**Task instructions**
Among the lines of data below, reproduce only those from the one with "IG-541 INERGEN (983, 1370)" through the one with "FirePASS 减氧系统 (986, 1324)", exactly as they stand, both ends included.

**Dataset**
━━━━━━━━━━━━━━━━
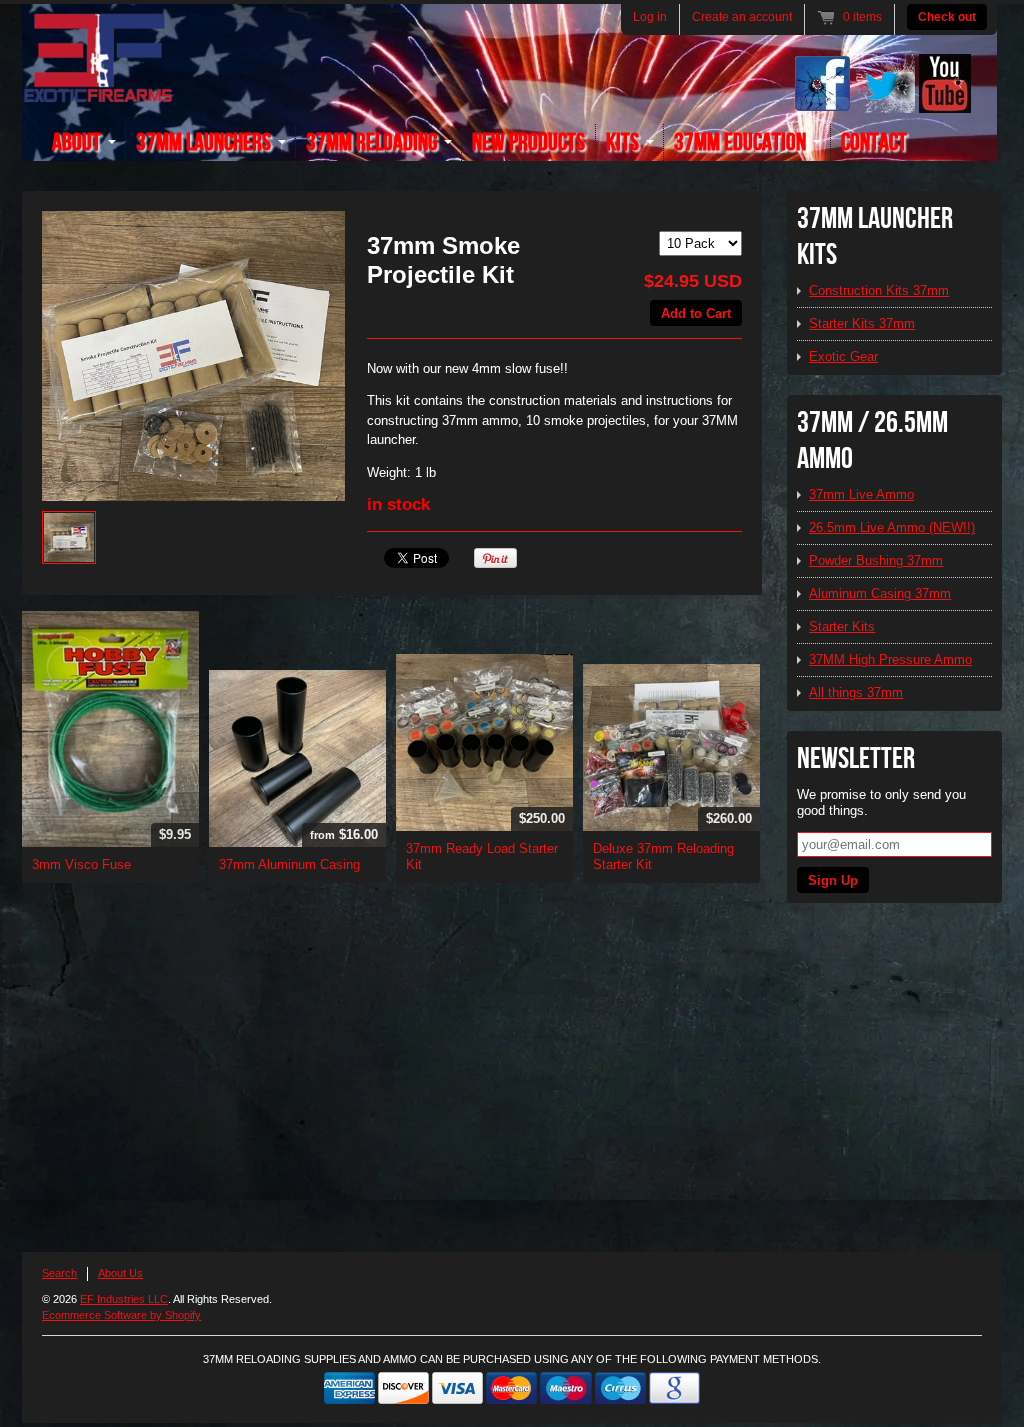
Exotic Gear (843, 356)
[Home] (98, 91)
━━━━━━━━━━━━━━━━
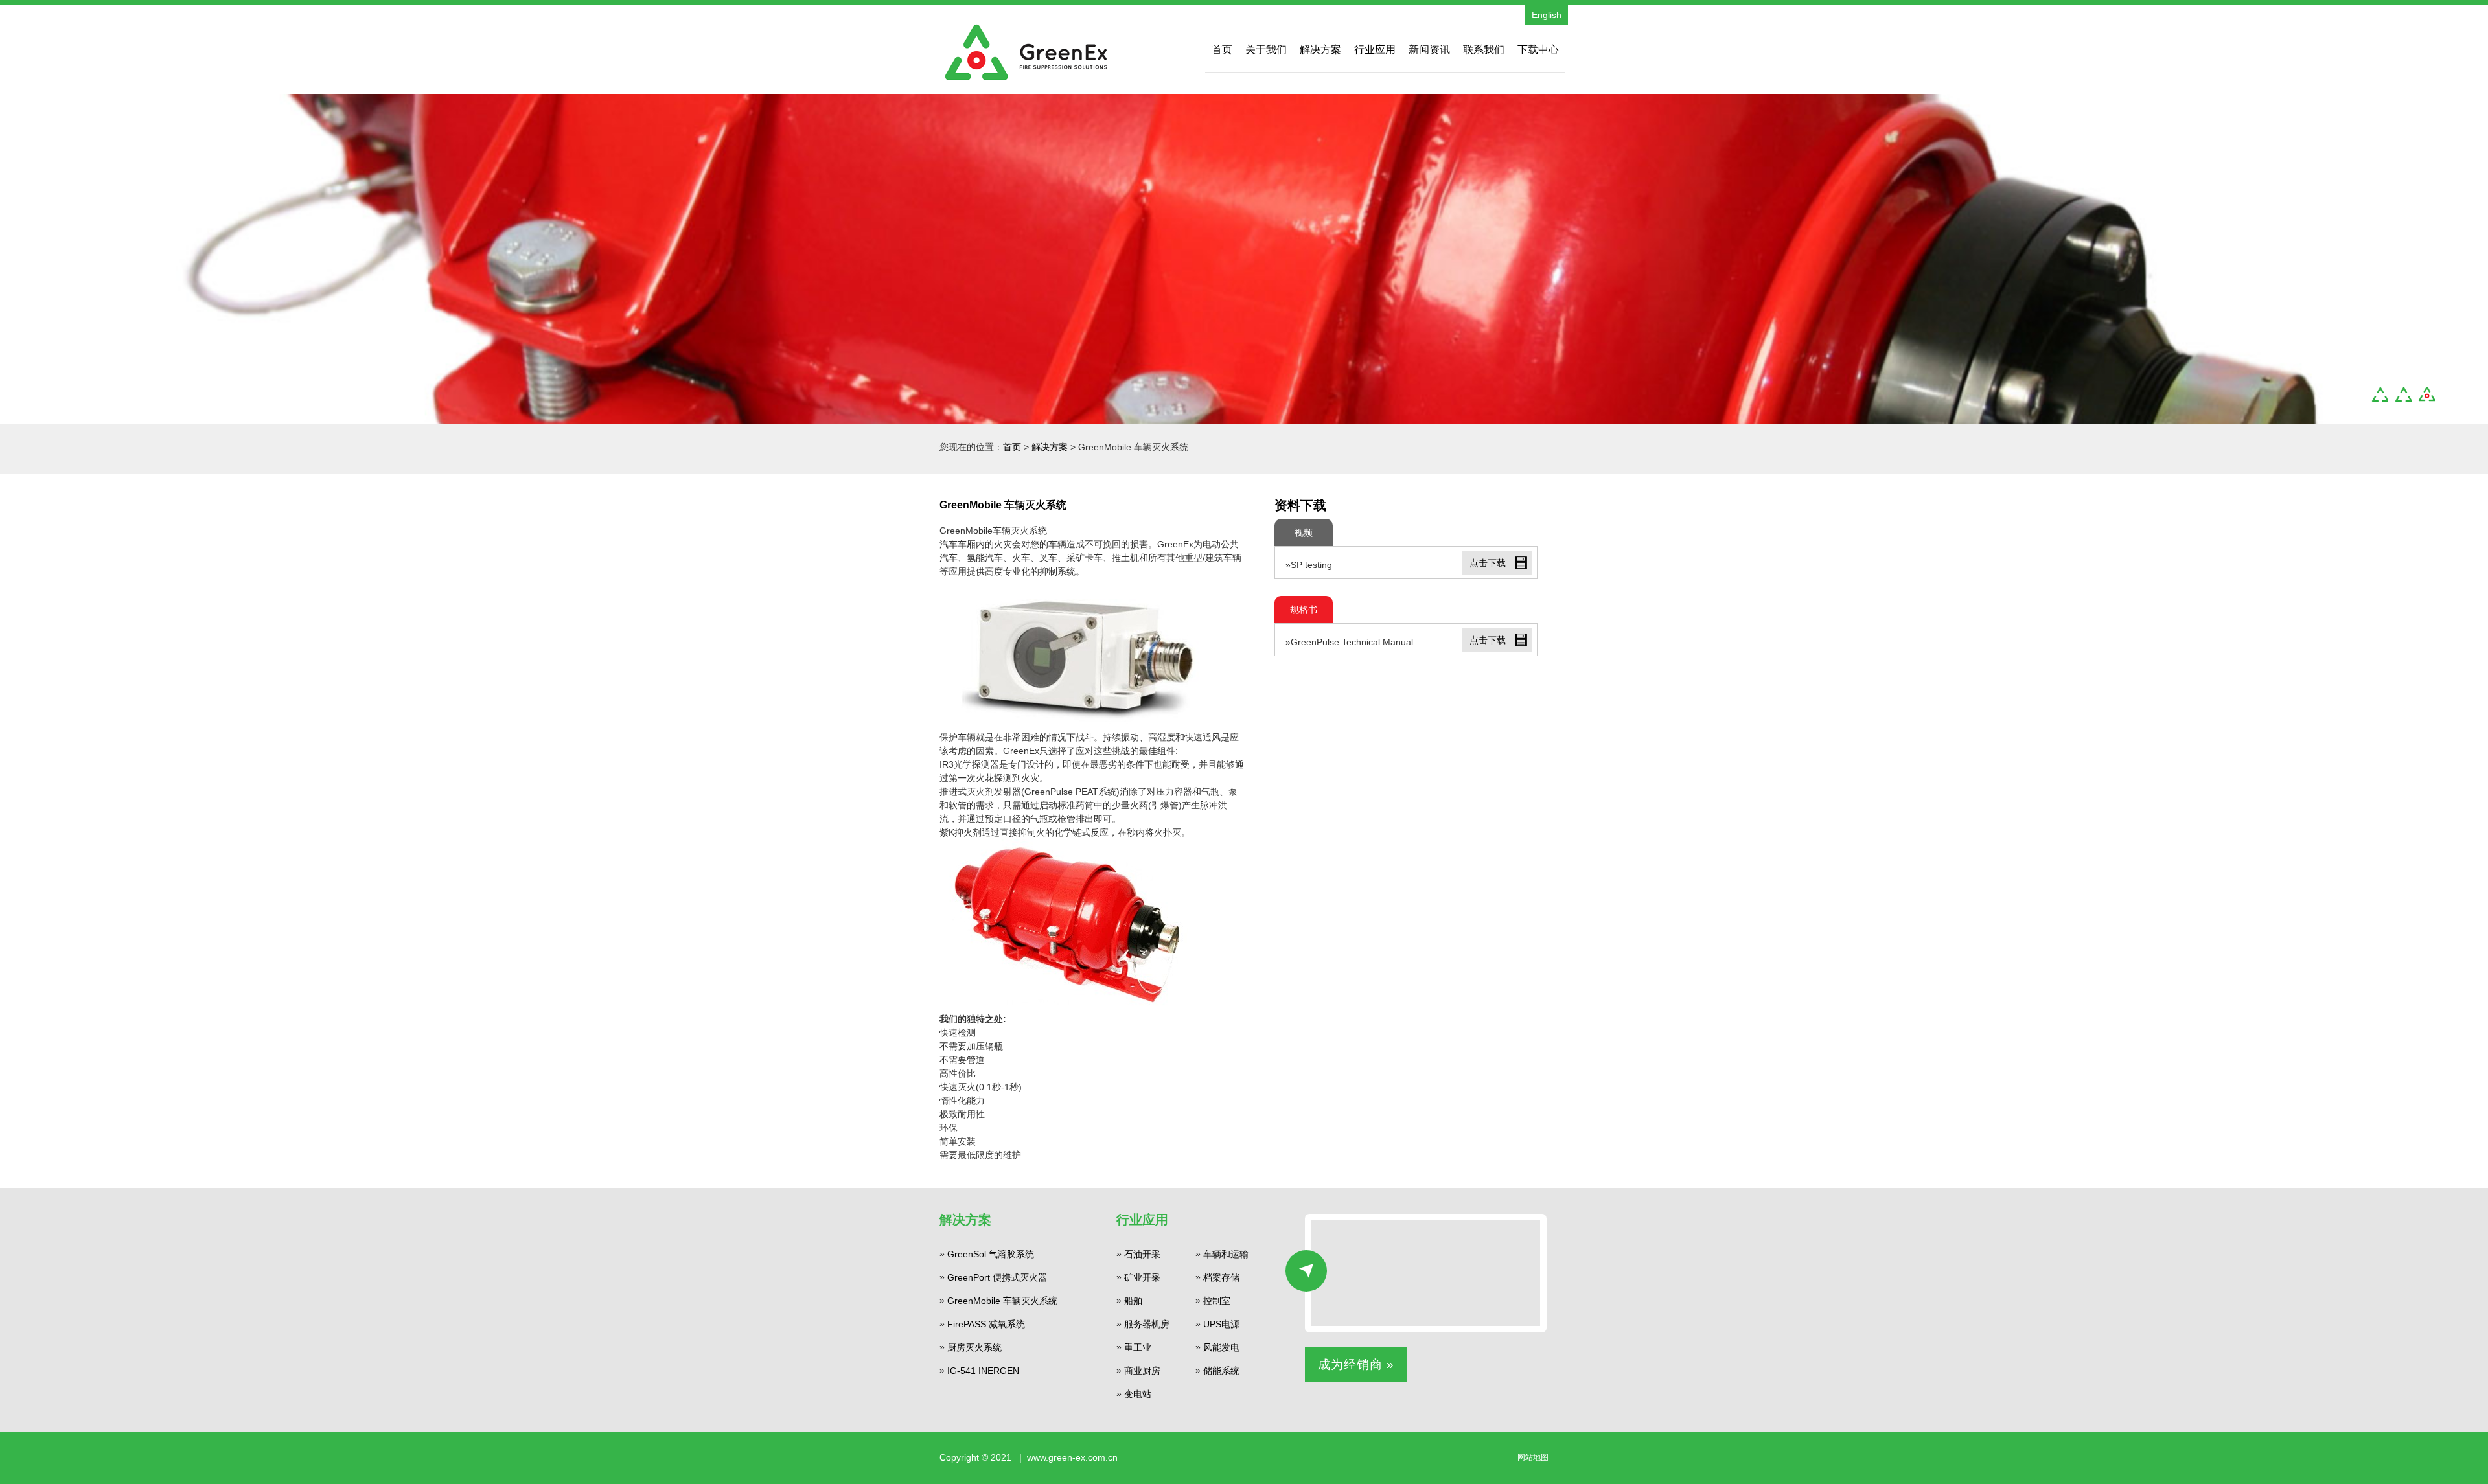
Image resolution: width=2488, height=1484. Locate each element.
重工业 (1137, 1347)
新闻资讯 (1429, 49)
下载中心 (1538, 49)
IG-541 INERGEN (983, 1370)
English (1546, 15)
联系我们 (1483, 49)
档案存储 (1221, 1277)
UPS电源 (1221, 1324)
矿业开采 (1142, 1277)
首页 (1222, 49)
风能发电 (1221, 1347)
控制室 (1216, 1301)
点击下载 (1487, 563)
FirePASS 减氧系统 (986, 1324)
━━━━━━━━━━━━━━━━
**Task result**
IG-541 INERGEN (983, 1370)
English (1546, 15)
联系我们 (1483, 49)
档案存储 (1221, 1277)
UPS电源 (1221, 1324)
矿业开采 (1142, 1277)
首页 (1222, 49)
风能发电 (1221, 1347)
控制室 (1216, 1301)
点击下载 (1487, 563)
FirePASS 减氧系统 (986, 1324)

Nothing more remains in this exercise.